Anne died and was buried on 1 February 1476 in the St Leger Chantry, forming the northern transept of St George's Chapel, Windsor Castle, founded in 1481 by her husband, "with two priests singing forevermore". It was later named the Rutland Chantry in honour of her son-in-law George Manners, 11th Baron de Ros (whose effigy, with that of his wife Anne St Leger, is situated in the chantry), father of Thomas Manners, 1st Earl of Rutland. A monumental brass in memory of Anne of York and her husband Sir Thomas St. Leger survives on the east wall of the St Leger Chantry inscribed as follows:

"Wythin thys Chappell lyethe beryed Anne Duchess of Exetur suster unto the noble kyng Edward the forte. And also the body of syr Thomas Sellynger knyght her husband which hathe funde within thys College a Chauntre with too prestys sy'gyng for ev'more. On whose soule god have mercy. The wych Anne duchess dyed in the yere of oure lorde M Thowsande CCCCl xxv"

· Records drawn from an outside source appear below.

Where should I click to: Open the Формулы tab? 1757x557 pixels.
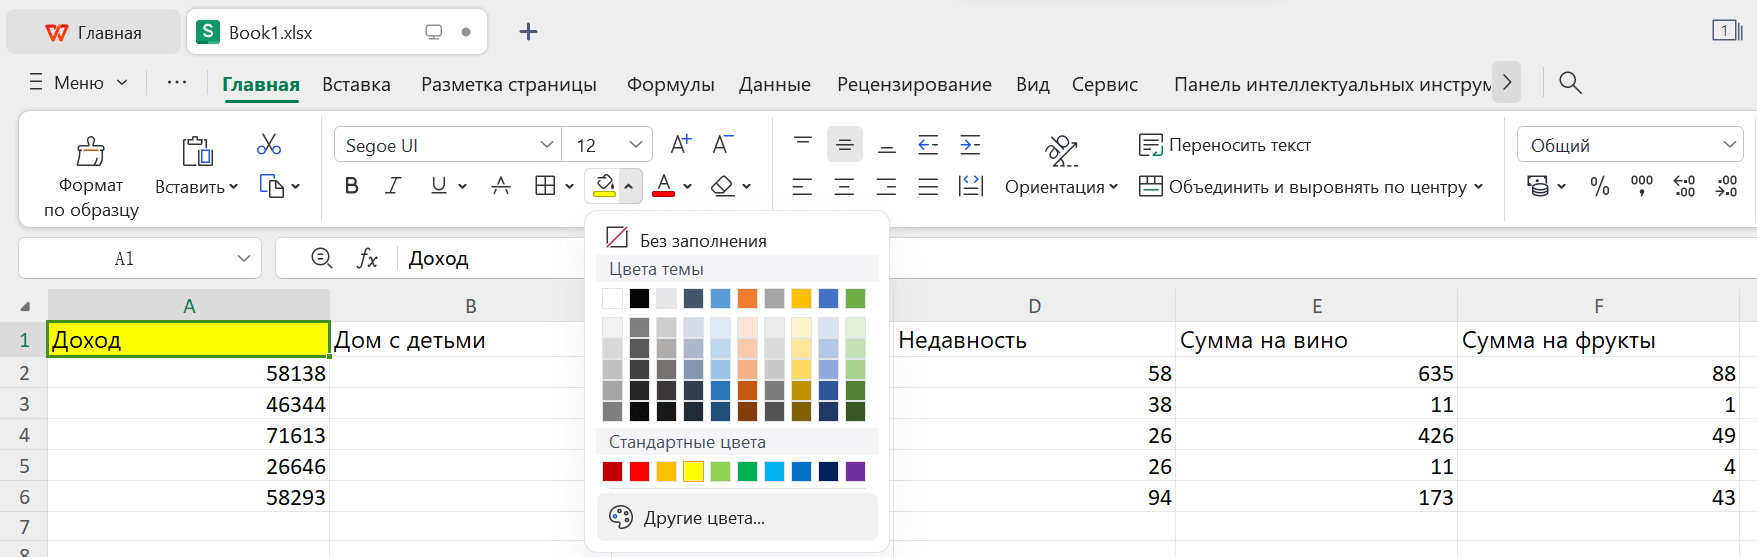pos(670,85)
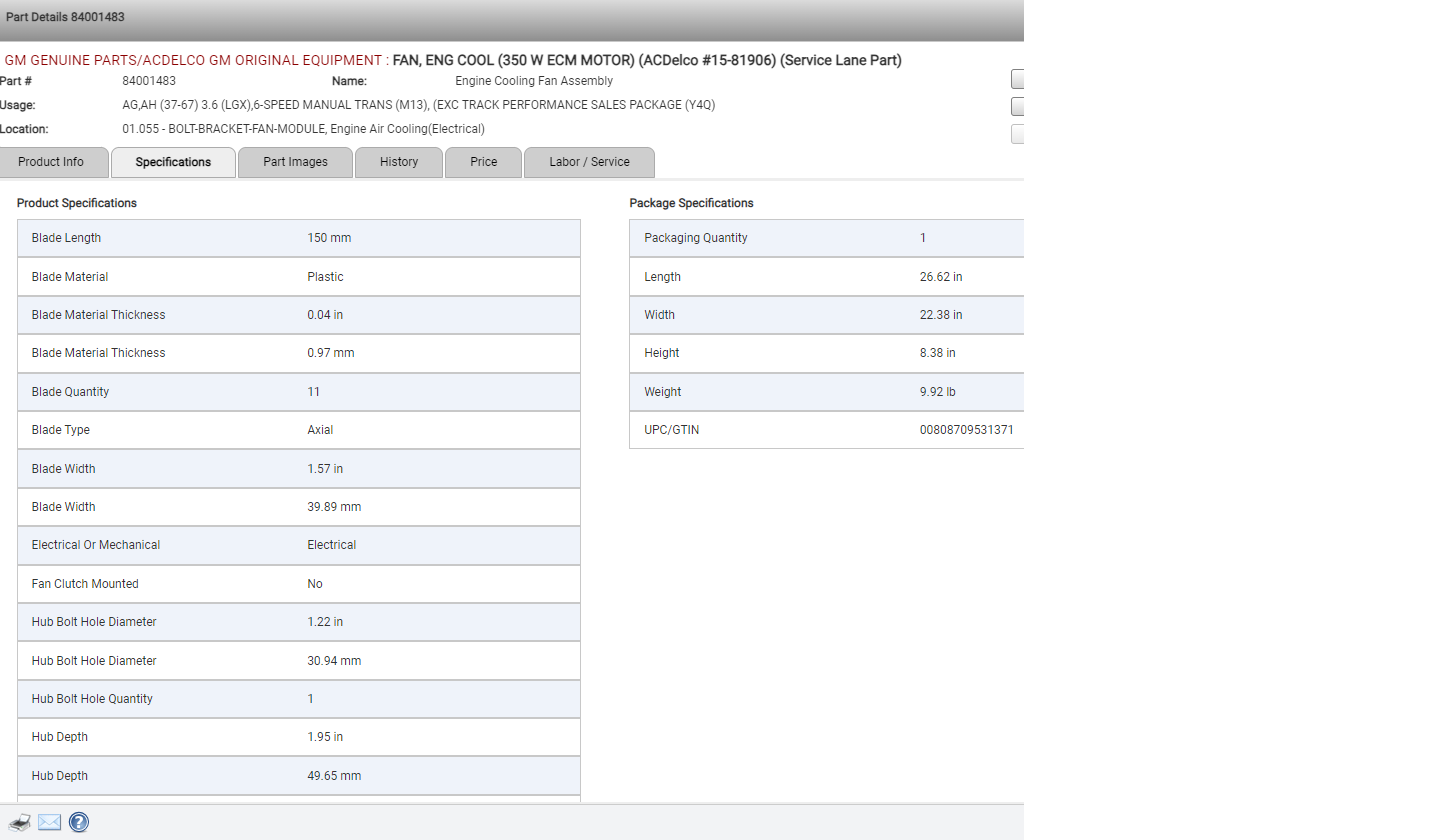Switch to the Product Info tab
Viewport: 1443px width, 840px height.
coord(51,162)
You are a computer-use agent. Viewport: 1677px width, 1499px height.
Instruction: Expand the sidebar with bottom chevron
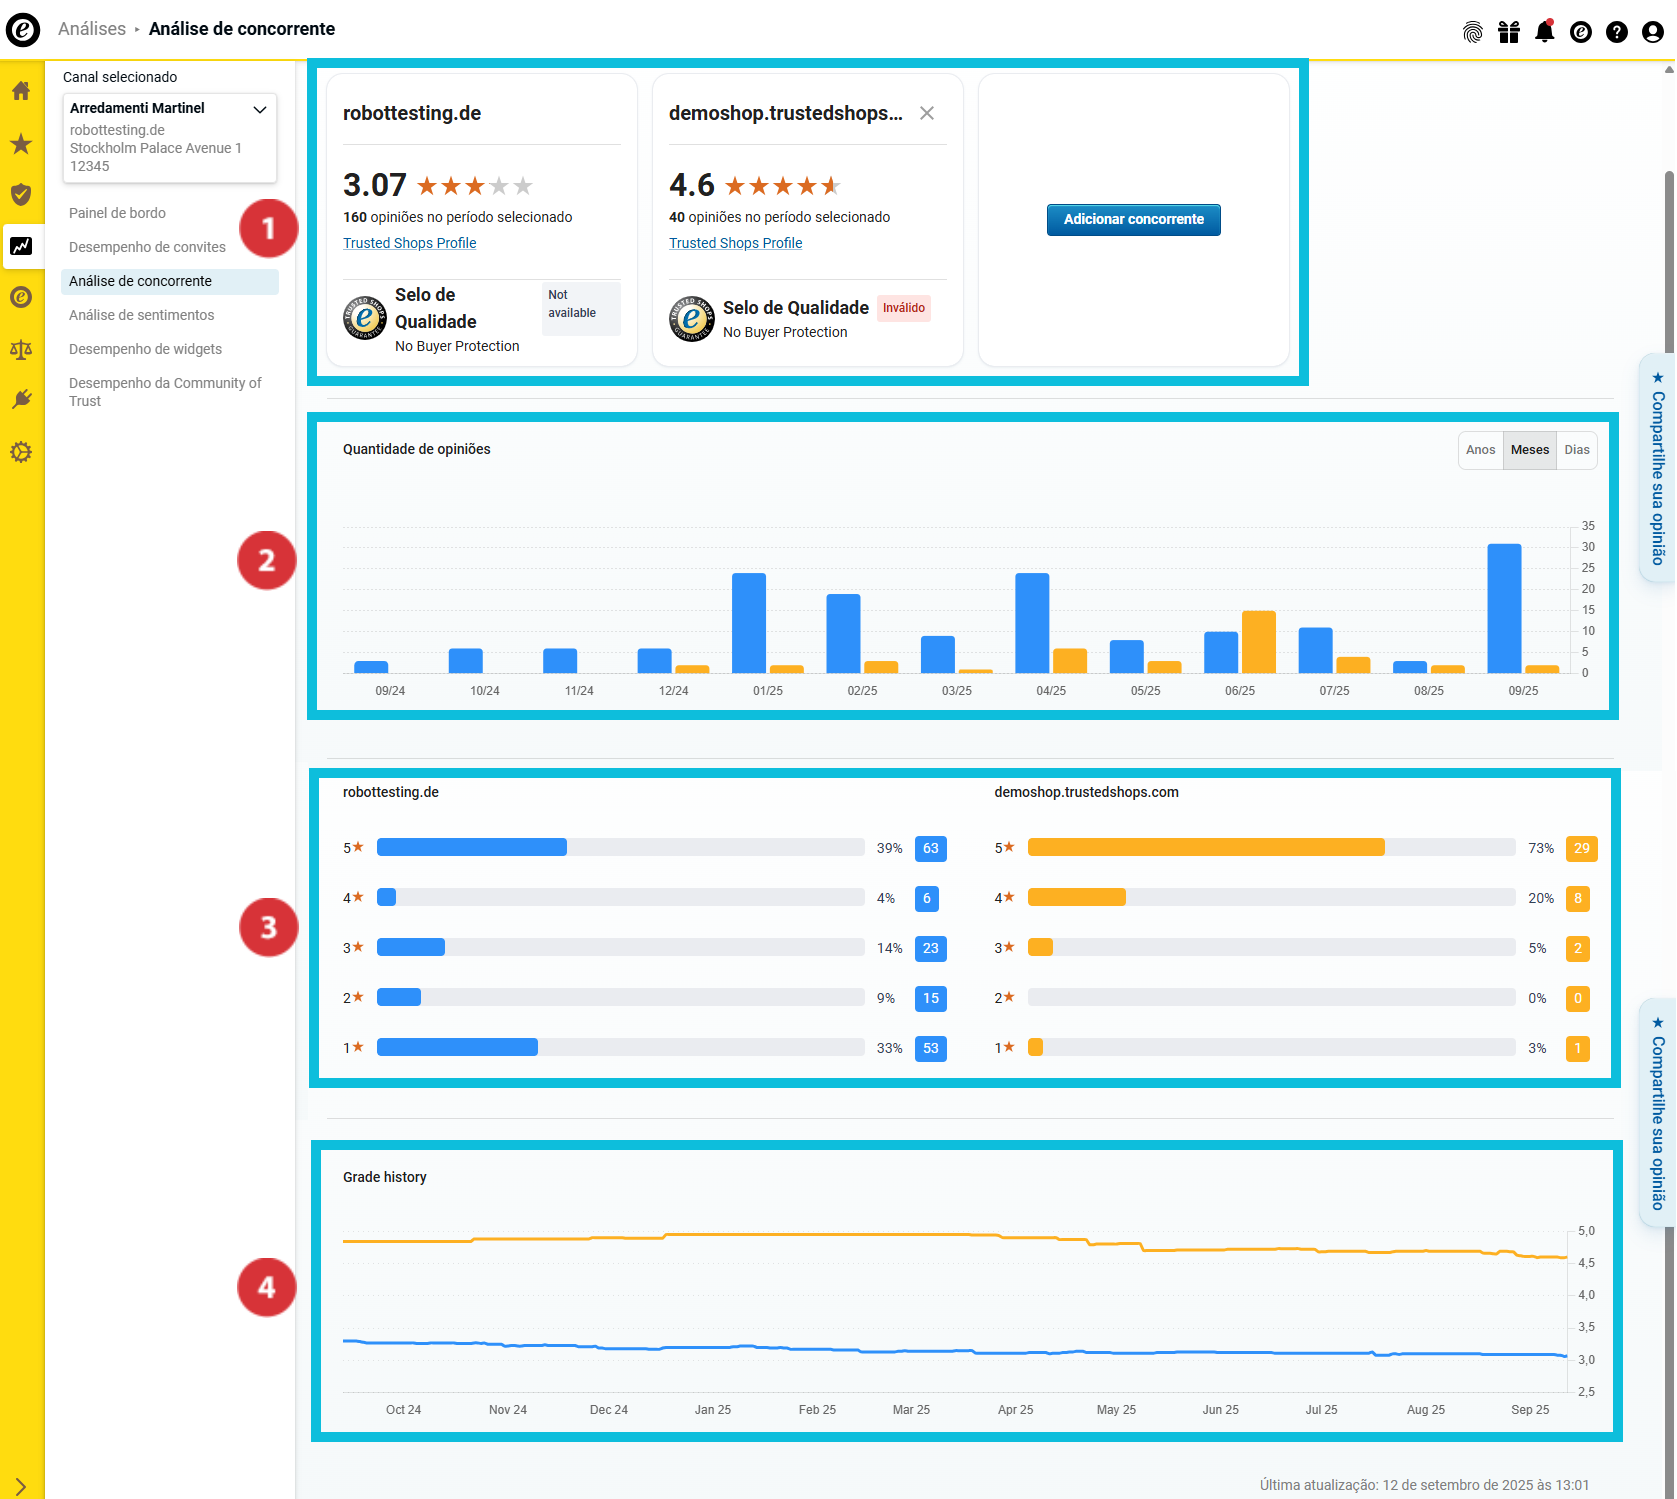[x=21, y=1486]
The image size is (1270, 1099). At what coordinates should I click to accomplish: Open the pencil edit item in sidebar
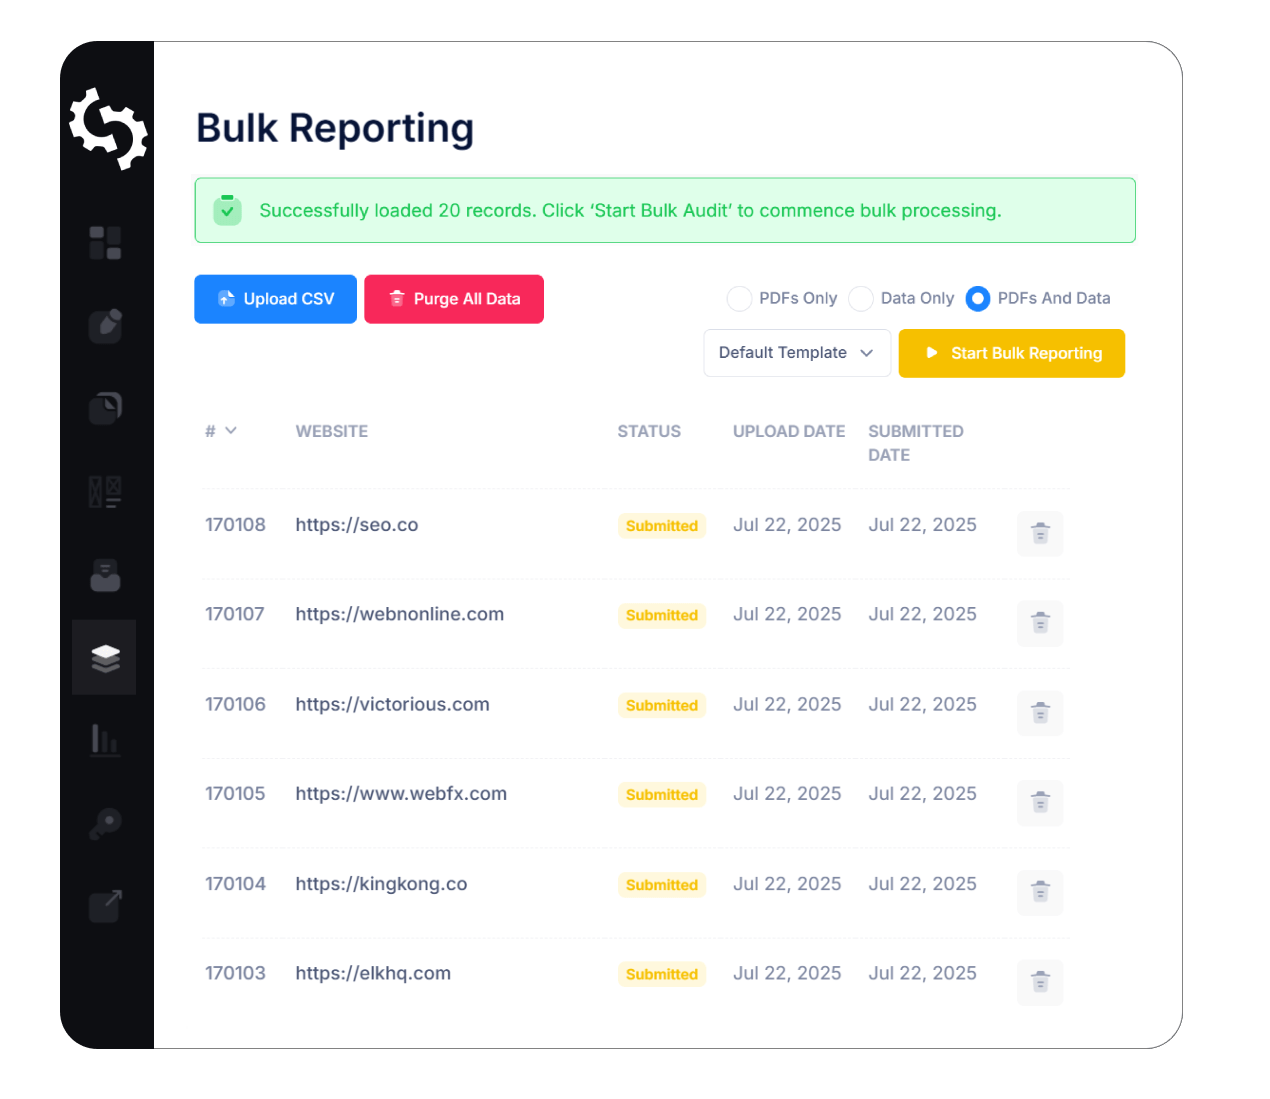105,325
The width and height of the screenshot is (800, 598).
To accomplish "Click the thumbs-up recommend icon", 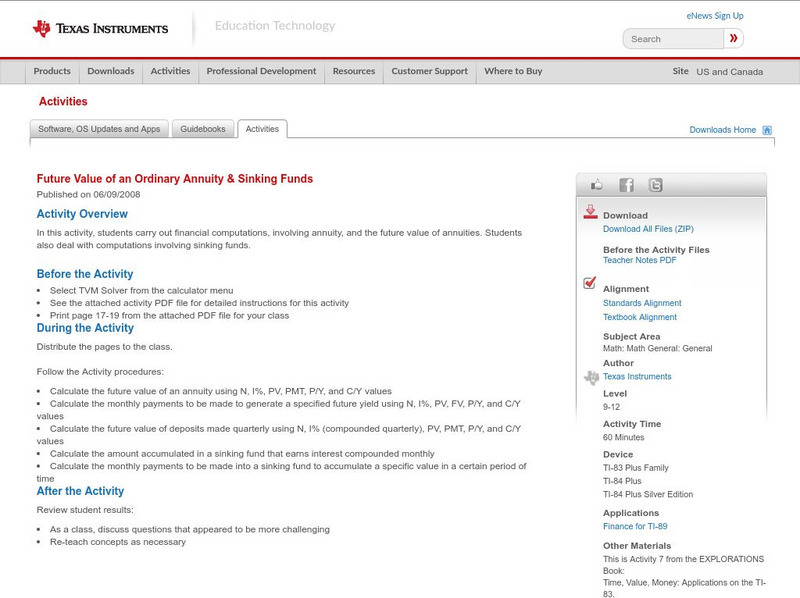I will point(597,184).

The arms above Anne show her paternal arms of the Dukes of York: in the dexter half the royal arms of England, emphasising their descent from Lionel of Antwerp, 1st Duke of Clarence (1338–1368), third son of King Edward III (on which basis the House of York claimed the throne), who married Elizabeth de Burgh, 4th Countess of Ulster (1332–1363). Their daughter Philippa de Burgh married Edmund Mortimer, 3rd Earl of March, whose son Roger Mortimer, 4th Earl of March, was the great-grandfather of Anne, her brother King Edward IV, and their siblings. In the sinister half are shown in chief: Or a cross gules (de Burgh) and in base: Barry or and azure, on a chief of the first two pallets between two base esquires of the second over all an inescutcheon argent (Mortimer).